Jessica Brown Findlay nello sceneggiato BBC
La ragazza si rende ben presto conto che lo zio è immerso fino al collo in qualcosa di losco, e crede che di tratti di un traffico di merce di contrabbando gestito su larga scala, ma le cose in realtà stanno molto, molto peggio di quanto Mary supponga..
Non voglio davvero svelare di più per non guastare all’eventuale lettore il piacere di una bella storia goticheggiante sanguigna e passionale (Mary troverà in quella desolazione qualcuno da amare con tutta se stessa e dessere riamata, anche se questo ha ben poco del principe azzurro) ma soprattutto un autentico Thriller di alta scuola, con misteri disseminati con maestria, ottimi colpi di scena e un grande uso del suspense, e un enigmatico, sfuggente mister x da individuare; infatti appare chiaro che Joss è troppo stupido per essere il capo di tutta l’organizzazione, che qualche insospettabile nell’ombra maneggia i fili dall’alto.
Mi sono reso conto, a lettura ultimata, di quanto le mie impressioni di sceneggiatura mediocre del film Hitchcockiano fossero esatte; innanzitutto, ed è un peccato, il segreto dei contrabbandieri viene svelato fin dalla prima scena, rinunciando al suspense in crescendo del romanzo; molti personaggi sono espunti, banalizzati o del tutto snaturati, e nonostante la trama sia ridotta all’osso il film riesce a essere a volte noiosetto, cosa che il libro non è mai.

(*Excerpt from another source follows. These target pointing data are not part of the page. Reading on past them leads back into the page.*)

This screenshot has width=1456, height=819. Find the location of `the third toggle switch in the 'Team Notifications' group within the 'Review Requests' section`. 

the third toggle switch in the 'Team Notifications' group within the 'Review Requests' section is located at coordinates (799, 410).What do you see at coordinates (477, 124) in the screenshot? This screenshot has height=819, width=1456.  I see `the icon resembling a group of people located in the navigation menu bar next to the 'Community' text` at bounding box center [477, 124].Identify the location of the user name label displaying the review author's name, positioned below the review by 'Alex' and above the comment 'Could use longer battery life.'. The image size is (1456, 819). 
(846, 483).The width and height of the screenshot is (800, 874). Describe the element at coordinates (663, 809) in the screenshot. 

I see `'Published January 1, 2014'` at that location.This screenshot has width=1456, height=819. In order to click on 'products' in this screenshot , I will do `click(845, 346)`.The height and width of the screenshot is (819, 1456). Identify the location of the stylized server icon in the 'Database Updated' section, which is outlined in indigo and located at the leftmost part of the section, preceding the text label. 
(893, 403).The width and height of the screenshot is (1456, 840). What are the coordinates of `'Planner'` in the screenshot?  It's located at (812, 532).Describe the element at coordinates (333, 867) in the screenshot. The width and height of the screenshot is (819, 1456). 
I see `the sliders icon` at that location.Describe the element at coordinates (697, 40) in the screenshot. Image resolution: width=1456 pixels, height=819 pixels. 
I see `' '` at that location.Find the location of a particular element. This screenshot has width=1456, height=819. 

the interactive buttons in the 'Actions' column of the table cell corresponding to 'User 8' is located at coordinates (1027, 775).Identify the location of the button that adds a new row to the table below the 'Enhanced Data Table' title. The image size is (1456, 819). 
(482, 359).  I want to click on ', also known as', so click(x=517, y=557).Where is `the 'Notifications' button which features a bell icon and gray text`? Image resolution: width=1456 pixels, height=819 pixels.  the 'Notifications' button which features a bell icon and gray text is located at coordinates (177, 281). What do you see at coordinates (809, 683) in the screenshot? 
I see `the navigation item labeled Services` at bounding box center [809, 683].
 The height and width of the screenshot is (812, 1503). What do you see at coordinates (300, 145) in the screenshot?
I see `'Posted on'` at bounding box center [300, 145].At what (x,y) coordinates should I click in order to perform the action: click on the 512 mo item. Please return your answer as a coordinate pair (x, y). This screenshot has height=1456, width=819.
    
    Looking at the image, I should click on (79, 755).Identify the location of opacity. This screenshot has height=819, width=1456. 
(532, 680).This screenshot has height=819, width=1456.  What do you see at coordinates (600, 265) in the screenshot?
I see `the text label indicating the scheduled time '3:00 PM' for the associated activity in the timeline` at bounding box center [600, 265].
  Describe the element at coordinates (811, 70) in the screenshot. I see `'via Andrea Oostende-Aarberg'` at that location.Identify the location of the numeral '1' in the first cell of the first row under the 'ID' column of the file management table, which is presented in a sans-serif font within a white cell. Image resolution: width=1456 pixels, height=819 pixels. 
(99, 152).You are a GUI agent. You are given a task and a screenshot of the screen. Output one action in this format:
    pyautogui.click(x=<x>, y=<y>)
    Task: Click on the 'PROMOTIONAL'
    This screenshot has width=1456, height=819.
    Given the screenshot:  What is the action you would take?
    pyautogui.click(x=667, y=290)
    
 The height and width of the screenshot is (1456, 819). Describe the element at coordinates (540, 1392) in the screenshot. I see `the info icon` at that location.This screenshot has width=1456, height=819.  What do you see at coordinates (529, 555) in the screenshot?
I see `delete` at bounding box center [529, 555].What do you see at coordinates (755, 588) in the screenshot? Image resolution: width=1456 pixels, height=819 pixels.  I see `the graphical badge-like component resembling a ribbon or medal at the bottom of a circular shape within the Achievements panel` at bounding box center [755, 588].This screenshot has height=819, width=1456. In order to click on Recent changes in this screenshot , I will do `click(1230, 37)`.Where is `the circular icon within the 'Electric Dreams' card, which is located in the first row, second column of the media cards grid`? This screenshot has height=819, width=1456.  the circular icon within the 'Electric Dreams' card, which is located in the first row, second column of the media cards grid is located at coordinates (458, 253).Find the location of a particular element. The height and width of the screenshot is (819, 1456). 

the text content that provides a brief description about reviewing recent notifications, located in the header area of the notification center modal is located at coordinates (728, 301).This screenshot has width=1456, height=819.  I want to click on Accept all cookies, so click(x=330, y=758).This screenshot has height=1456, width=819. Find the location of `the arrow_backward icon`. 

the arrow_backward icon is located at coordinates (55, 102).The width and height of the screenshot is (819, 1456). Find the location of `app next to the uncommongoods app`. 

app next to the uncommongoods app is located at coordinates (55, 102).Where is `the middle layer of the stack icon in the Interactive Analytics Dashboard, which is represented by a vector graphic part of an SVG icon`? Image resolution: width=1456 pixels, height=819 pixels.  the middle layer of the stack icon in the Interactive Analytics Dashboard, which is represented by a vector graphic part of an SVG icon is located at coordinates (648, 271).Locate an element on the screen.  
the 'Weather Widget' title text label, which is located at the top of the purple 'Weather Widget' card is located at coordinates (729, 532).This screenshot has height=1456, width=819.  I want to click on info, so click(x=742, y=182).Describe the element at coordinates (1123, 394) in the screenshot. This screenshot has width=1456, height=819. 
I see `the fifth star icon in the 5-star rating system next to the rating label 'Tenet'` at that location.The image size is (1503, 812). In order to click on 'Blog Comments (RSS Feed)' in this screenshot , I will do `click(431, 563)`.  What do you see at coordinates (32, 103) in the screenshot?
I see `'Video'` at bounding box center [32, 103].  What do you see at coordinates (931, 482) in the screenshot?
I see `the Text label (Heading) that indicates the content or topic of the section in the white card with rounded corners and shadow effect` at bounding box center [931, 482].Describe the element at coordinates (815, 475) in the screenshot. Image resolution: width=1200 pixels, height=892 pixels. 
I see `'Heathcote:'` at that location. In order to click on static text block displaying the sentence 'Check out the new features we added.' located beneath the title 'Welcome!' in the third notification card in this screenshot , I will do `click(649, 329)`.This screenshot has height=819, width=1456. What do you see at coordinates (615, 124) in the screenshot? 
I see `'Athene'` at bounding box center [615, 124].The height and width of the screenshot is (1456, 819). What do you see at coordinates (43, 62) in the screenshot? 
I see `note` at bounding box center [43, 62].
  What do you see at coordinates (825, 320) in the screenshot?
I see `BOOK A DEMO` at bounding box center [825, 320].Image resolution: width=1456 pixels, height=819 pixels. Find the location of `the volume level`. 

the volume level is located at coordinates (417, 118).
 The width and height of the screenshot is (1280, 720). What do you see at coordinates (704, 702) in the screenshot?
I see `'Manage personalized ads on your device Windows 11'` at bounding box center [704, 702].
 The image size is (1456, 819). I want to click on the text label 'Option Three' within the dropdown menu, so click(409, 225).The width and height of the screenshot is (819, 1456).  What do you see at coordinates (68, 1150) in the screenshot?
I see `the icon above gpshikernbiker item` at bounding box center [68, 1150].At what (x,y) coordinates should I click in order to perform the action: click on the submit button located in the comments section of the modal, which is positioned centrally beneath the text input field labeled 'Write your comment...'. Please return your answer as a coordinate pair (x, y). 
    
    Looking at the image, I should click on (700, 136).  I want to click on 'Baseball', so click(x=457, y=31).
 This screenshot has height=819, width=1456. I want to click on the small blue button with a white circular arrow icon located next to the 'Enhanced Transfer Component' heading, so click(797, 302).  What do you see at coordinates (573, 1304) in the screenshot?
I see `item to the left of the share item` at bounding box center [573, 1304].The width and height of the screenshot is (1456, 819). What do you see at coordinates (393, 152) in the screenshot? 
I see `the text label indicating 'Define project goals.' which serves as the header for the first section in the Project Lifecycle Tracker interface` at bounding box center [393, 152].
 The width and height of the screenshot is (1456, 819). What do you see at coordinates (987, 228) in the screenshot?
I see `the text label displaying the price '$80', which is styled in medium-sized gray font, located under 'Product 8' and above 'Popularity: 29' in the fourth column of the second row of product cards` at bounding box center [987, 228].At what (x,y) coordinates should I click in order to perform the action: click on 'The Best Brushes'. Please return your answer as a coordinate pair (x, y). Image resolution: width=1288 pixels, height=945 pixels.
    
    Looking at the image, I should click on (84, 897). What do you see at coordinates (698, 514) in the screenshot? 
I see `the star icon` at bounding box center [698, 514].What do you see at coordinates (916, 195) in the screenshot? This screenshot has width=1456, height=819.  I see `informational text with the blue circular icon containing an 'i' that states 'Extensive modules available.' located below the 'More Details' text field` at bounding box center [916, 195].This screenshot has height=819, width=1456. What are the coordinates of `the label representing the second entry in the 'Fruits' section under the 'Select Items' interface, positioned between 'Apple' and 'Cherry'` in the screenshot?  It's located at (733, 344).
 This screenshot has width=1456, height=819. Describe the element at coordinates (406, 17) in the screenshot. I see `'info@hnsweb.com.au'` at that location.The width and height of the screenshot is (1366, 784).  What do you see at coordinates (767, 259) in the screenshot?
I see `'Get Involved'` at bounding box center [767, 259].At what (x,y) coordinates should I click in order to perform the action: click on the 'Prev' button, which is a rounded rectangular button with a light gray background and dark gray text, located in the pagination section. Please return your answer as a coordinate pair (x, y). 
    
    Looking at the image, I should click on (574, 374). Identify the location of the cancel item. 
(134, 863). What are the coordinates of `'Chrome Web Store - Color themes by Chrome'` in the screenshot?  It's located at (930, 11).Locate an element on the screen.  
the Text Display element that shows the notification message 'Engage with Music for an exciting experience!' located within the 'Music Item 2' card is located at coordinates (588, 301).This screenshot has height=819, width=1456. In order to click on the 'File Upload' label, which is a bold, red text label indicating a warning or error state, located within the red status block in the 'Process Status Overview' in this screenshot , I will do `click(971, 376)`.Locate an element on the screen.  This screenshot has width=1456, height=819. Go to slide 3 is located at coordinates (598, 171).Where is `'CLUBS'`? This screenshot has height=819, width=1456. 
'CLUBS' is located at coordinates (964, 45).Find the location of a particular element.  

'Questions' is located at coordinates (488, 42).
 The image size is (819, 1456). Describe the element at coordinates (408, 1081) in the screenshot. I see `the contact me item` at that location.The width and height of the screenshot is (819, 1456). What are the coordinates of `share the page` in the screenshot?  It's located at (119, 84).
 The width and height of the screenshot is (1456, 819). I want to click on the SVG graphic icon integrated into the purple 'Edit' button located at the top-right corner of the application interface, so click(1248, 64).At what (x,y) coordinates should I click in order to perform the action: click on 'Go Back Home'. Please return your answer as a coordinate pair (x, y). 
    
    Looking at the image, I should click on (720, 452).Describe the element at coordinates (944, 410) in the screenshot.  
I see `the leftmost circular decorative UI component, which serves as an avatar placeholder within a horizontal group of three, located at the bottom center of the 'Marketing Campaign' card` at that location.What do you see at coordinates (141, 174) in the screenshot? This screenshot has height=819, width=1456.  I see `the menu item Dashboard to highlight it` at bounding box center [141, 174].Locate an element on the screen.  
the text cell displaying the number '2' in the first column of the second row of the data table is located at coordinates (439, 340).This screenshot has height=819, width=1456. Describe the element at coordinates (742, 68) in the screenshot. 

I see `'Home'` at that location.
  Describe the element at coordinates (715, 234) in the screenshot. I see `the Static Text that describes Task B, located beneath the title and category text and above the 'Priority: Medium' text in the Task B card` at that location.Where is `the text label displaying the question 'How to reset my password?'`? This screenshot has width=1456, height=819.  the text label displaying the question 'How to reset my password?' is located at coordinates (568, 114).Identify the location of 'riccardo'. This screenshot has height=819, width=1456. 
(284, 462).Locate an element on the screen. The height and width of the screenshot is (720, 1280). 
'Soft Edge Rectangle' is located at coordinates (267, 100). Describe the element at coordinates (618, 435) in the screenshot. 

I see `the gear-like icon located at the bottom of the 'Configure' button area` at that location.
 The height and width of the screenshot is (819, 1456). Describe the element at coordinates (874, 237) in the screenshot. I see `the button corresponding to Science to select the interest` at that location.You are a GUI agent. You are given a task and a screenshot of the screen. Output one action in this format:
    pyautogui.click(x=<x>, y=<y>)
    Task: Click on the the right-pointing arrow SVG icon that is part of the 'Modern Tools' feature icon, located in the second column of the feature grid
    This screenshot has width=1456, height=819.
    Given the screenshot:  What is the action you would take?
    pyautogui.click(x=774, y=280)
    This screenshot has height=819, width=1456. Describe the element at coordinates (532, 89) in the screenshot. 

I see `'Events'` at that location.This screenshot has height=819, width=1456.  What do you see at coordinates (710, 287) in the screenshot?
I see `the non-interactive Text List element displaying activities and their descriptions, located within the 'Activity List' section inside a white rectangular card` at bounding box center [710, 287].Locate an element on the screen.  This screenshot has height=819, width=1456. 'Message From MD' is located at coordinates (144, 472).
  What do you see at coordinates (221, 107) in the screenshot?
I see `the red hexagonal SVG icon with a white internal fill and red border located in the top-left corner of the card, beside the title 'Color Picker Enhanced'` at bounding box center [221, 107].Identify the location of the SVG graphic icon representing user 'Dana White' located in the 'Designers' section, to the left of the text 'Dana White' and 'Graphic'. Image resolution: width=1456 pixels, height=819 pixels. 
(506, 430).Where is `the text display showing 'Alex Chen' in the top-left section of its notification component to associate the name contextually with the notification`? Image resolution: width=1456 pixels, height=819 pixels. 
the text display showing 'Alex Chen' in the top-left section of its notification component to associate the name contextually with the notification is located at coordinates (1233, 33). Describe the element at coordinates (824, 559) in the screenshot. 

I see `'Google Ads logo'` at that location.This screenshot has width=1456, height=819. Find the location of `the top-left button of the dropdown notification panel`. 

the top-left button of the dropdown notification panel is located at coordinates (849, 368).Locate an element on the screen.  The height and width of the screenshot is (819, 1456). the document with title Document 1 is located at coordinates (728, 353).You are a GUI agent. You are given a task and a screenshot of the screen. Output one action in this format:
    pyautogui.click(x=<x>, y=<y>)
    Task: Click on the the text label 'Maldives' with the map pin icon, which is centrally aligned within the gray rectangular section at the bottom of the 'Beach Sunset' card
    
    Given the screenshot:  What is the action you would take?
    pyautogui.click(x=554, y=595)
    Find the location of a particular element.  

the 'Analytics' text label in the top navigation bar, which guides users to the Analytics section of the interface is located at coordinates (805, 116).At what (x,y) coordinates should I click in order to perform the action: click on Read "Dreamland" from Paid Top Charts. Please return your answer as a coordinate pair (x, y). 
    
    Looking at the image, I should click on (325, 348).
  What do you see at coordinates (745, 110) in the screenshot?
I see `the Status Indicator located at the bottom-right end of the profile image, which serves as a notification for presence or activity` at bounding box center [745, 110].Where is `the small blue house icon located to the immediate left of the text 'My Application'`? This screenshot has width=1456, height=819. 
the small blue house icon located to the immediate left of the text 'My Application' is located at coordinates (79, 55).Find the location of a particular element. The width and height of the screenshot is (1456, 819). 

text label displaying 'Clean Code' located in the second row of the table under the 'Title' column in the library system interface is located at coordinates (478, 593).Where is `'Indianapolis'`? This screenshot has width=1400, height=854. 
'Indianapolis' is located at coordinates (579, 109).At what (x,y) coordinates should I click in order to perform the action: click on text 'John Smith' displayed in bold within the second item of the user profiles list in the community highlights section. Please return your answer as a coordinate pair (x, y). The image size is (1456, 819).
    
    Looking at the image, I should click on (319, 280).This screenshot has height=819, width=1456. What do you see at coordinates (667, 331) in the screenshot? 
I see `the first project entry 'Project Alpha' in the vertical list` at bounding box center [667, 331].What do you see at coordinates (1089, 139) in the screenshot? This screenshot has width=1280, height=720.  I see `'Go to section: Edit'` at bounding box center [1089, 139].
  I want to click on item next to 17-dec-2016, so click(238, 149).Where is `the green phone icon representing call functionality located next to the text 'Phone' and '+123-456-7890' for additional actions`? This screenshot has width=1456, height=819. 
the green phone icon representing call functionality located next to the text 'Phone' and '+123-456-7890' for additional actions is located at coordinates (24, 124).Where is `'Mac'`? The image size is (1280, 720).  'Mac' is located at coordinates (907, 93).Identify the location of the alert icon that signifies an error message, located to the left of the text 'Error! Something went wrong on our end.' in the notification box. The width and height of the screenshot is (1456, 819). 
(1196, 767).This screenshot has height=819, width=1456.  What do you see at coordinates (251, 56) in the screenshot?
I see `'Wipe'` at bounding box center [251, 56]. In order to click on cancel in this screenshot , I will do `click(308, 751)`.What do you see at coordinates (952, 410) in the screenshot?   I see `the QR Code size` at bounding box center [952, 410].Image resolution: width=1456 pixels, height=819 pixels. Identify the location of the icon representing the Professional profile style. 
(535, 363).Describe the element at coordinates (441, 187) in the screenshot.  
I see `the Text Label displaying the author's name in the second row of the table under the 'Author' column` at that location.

Lo sceneggiato BBC, pur se impreciso in alcune caratterizzazioni ( se la Brown-Findley nella parte della sensuale e contadinesca Mary è senz’altro più indicata della troppo virginale Maureen O’Hara, per gli altri ruoli gli attori del film del 1939 erano assai più azzeccati) ed esagerato in alcune soluzioni visive, è assai più fedele al testo, anche perché la lunghezza ( tre puntate di un’ora l’una) consente senz’altro un maggiore approfondimento.
In ogni caso, se non conoscete questa storia e ne siete interessati, il mio consiglio è questo; prima procuratevi (non è difficile) il libro, poi casomai guardatevi lo sceneggiato BBC e solo in ultima battuta, ma solo per apprezzarne gli scenari e la fotografia, il film Hitchcockiano. Ma ripeto, prima il libro, per rendersi conto appieno dell’arte sopraffina di quella grande autrice che era Daphne du Maurier.